Dennis Hopper, Director of Facilities Management at the University of Leeds said: “The project has made a positive impact especially in enhancing the student experience and in achieving travel plan objectives, with significant increases in cycling and walking levels amongst staff and students.

"The Velocampus bike hire and hub have become a real asset to the university community, and we look forward to continuing our support into the future.”

Making a long-term sustainable difference

The combination of cheap bikes and a supportive community has proved enduringly popular with students and staff, and helped people change their travel habits.

“I’ve found riding a bike to be the quickest, easiest and cheapest way to travel as well as the most enjoyable - much better than a crowded bus!" said Tamara Bloom, a former student at the University of Leeds, who hired a Velocampus bike for the year, and went on to commute regularly by bike when she worked at the university.

"It’s also been the most fun way of getting exercise and something that I wouldn’t have been able to benefit from if it wasn’t for this scheme." 

UTravelActive continued for a further three years thanks to additional funding from the Department for Transport. In the longer term, the project also made a significant impact to infrastructure developments in the city. Partners identified a number of improvements to layouts and signage to make cycling and walking safer.

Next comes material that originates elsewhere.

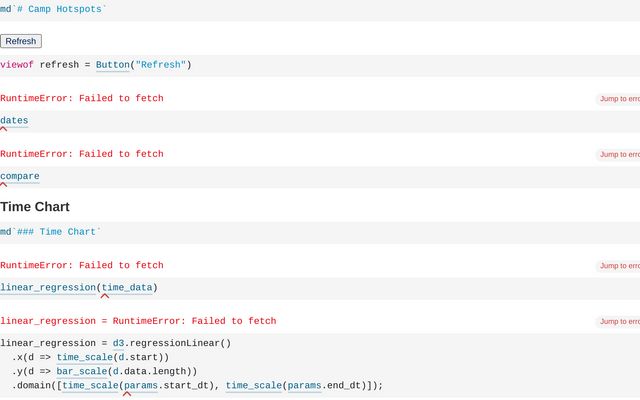Viewport: 640px width, 400px height.
Task: Jump to error for the dates cell
Action: [618, 99]
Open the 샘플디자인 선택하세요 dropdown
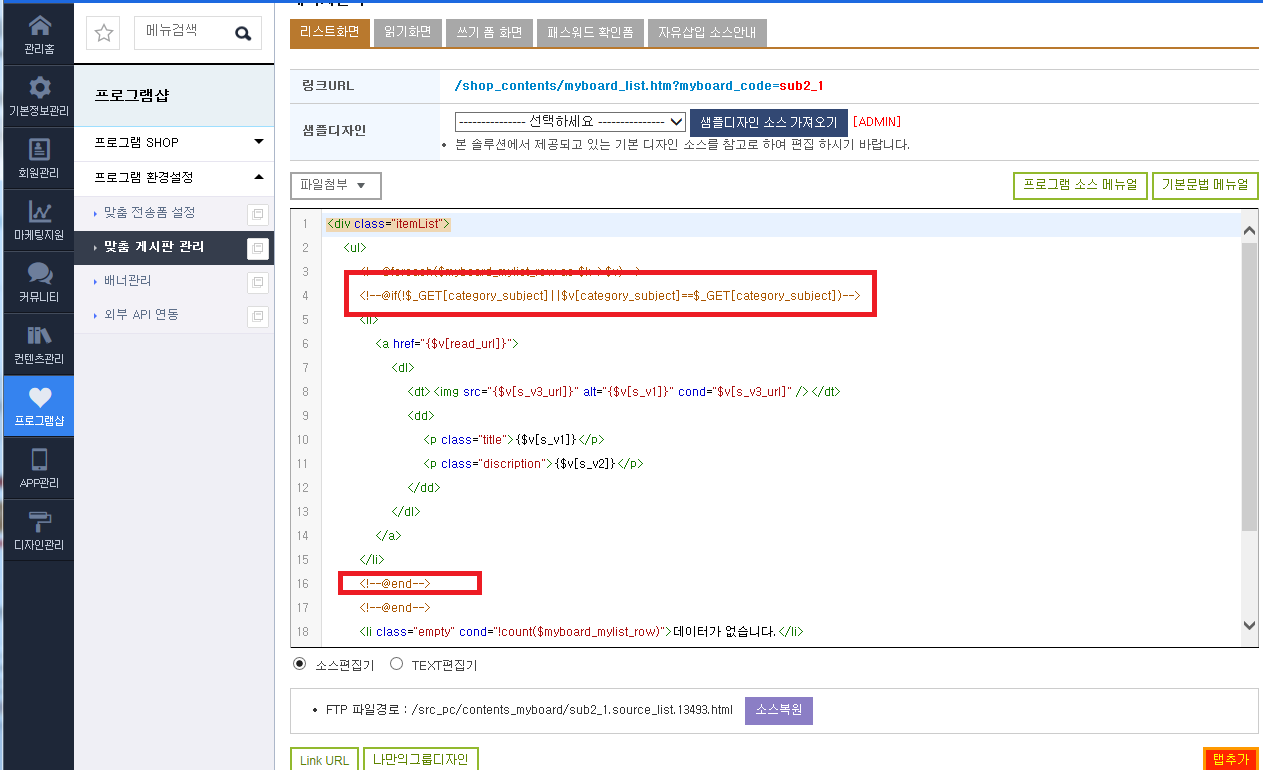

Three cycle routes were also developed by Leeds City Council and Sustrans in conjunction with UTravelActive partners to serve the universities and hospitals, with a total investment of £1.3m.

Although the project is now over, the universities continue to run workshops on bike maintenance and information support.

“I think there would be uproar if the workshops stopped,” said Jason Colbeck at Leeds Beckett.

Meanwhile the universities’ 400 white and green bikes around the city are a constant reminder that cycling culture is here to stay in Leeds.

All the activities within UTravelActive project were made possible through a Wellbeing grant from the Big Lottery Fund to Sustrans, as part of the Active Travel Consortium, with matched funding from the University of Leeds, Leeds Metropolitan University, Leeds City Council and Leeds Primary Care Trust plus Department for Transport funding.